Circe: Not much point. Inverse trigonometry involves turning those straight lengths into central angles - unless you're in radian mode. In fact, we can't even start by naming these inverses, since as I've said, their notation is ridiculous.
Lyn: You mean they don't have names?
Circe: They do - but what's the inverse of Sin?
Lyn: Sin –1 ...?
Circe: That's not a name, that's a notation. Moreover, an "exponent" of -1 usually means creating fractions, but here it means anything but... after all, using denominators was the reciprocal ratios last time!
Lyn: Well... reciprocal does mean multiplicative inverse...
Circe: Stop that! I've got a perfectly good argument here against inverse function notation. By the way, you do know trigonometric inverses are only valid functions for a 180 degree span?
Lyn: Well... technically you can inverse for larger angles, it merely uses their principal angle...
Circe: Stop with the logic! Anyway, you've taken us off topic. The correct answer to the inverse of Sin is Arcsin. Because two points on a circle create an arc.

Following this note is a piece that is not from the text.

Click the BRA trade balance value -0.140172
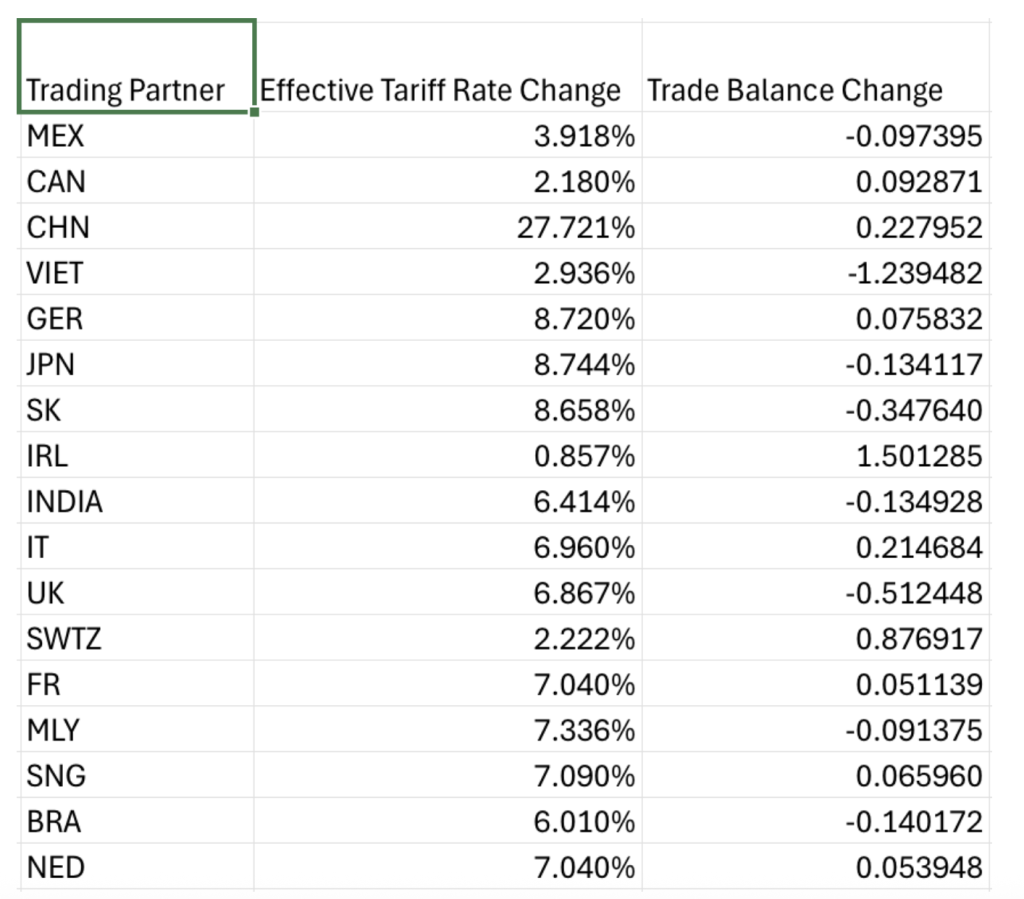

On the diagram, it would be minor arc PC. That's what a calculator returns, radian arc length or degree of central angle.
Lyn: Arcsin? That's not what it says above Sin on a calculator.
Circe: Which is because of stupid oversimplification! This means that, because of the confusion, our inverse of Sine - or ASin - decided to call himself Nis.
Lyn: Oh. So the inverse of Cosine would be Soc... which is really Arccos?
Circe: And Tangent's inverse is Arctan who goes by Nat, yeah.
Lyn: And since they're inverses, you give them a ratio, and they'll return an angle.
Circe: Sure. Or more specifically, they'll give the same angle A we had on that diagram from before - 60 degrees.
Lyn: All right. So we feed Arcsin, Arccos, or Arctan the proper length in red... they'll all give that same answer.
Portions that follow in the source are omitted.